Under the pressure of radical and widespread strikes and protests all over Egypt, it seems that the transitional government is becoming more desperate than ever in its fear of losing control. It is therefore preparing the ground for a more violent crackdown on the revolutionary movement. Among these preparations are the court-martialing of political activists and workers, imprisoning them and threatening others; prosecution; imprisonment; and declaring workers’ strikes illegal, thereby criminalizing them. Yet the desperation of the government is clearly evident behind this Mubarak-style propaganda. It should not be forgotten that the transitional government, which regulates its relation to the revolutionary movement according to the emergency laws of the Mubarak era, was from this point of view interesting for Western governments. It was believed that this transitional government, with the help of such illusions like “the army is our brother and is on our side,” “it is time for tranquility,” and “the coming election will solve everything,” had declared the revolution finished and suffocated.
But workers’ strikes, political protests, and the accelerated organization and mobilization of workers, is forcing revolutionary people to the forefront of politics once again, and this time in a different capacity. With the slogan that “the revolution continues,” they are demonstrating capitalism’s impotence and its lack of alternatives it can deploy in order to control the situation. On 24 September, the transitional government also tried to intimidate and frighten the teachers by sending its security forces to the scene. Yet at the end of yesterday’s march, on the basis of 1) the fact that the teachers’ movement today is a major political factor on the political scene, which is seen and heard, and 2) promises and guarantees given by the transitional government, the teachers’ union decided to break the strike conditionally, and give the transitional government time and opportunity to fulfill their promise according to an agreed-upon timetable.
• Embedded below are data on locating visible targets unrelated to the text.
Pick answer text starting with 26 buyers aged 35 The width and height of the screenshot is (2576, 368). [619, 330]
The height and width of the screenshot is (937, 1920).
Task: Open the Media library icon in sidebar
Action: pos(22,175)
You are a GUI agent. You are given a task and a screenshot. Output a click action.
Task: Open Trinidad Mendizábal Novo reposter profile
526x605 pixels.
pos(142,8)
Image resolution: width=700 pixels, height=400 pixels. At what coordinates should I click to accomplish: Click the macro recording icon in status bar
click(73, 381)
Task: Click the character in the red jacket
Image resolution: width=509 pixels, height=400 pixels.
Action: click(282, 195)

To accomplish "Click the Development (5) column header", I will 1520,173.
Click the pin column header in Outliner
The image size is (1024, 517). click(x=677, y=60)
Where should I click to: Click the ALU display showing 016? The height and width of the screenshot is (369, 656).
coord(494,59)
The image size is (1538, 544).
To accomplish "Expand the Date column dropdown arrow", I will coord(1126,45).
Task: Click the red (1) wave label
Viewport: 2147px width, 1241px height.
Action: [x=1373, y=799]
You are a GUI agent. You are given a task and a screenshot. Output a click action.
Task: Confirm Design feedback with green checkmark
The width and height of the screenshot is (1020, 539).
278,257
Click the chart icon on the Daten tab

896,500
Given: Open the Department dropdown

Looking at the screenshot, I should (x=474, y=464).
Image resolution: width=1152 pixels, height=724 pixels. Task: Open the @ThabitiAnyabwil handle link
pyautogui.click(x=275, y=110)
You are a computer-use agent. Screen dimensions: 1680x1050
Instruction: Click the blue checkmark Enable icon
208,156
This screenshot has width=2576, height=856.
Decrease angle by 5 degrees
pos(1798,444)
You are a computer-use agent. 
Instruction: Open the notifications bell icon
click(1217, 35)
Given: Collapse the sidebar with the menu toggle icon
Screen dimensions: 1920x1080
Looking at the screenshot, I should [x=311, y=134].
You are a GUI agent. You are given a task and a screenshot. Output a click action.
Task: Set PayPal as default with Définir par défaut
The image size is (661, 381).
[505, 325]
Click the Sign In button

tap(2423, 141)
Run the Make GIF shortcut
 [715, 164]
The teachers’ demands are:
1) The education minister must be sacked, and all the remnants of the old systems that corrupt political life and the educational environment in Egypt must be abolished.
2) Fair wages must be paid to teachers to end the practice of giving private lessons.*
3) Redefine goals and educational policies to reflect the essence of the 25 January revolution.
4) Increase the education budget to 6.5 percent of the GNP.
5) Create an appropriate educational milieu.
6) Provide an employment guarantee for the teacher graduates.
We are following the revolutionary events in Egypt for bread, freedom and dignity with comradely enthusiasm. We wish the revolutionary workers of Egypt daily-increasing success. We too believe that the revolutionary movement of Egyptian teachers thus far has already changed the balance power in the political arena and the revolution in favor of the workers. Dear ones: your success in accomplishing the first of your demands will push the revolution in Egypt to new heights!
Long live revolution!
Long live revolution in Egypt!
25 September 2011
* Giving of private lessons is a method by which families pay teachers for after-hours tutoring in exchange for passing grades whether or not passing grades were merited.